**Try it**
Show me each line of the listing below where the word "computer" appears.

Segment Start: Input records

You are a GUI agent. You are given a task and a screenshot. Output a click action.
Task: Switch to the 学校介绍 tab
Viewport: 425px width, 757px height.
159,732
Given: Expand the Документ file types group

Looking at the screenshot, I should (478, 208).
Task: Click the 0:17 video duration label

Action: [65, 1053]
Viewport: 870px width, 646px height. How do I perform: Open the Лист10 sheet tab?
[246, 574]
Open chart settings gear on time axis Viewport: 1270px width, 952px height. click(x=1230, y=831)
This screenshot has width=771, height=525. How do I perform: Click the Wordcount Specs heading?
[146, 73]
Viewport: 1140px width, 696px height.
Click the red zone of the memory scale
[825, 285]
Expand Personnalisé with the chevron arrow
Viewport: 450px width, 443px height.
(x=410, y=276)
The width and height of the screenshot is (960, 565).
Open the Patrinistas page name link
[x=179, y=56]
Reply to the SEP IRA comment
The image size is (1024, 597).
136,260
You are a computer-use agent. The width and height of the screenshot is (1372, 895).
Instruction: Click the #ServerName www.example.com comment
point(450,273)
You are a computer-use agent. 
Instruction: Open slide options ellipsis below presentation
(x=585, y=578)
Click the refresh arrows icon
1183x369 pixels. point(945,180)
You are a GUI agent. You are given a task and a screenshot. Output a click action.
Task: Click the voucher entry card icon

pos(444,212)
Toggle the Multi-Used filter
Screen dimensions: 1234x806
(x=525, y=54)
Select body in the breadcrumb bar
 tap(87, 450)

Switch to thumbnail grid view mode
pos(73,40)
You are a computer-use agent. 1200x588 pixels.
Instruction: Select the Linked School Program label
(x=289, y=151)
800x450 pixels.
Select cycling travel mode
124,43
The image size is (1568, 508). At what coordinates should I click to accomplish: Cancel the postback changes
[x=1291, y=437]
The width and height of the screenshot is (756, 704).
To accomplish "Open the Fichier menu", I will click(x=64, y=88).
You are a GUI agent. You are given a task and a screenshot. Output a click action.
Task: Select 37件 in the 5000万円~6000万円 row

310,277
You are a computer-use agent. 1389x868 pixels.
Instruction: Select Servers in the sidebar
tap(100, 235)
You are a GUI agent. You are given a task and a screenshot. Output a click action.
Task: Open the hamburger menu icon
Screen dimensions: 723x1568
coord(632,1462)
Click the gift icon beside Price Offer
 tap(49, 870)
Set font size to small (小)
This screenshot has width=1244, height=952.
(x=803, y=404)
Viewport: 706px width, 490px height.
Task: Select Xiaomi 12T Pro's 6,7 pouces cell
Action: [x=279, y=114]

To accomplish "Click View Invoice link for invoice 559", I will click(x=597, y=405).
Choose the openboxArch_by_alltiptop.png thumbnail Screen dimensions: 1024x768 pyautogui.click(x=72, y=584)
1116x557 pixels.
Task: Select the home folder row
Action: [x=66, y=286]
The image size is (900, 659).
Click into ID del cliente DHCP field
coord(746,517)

Segment End: Input records

**Exercise result**
You are a computer-use agent. The width and height of the screenshot is (1372, 895).
You are a computer-use agent. 
You are a computer-use agent. 1200x588 pixels.
You are a computer-use agent. 1389x868 pixels.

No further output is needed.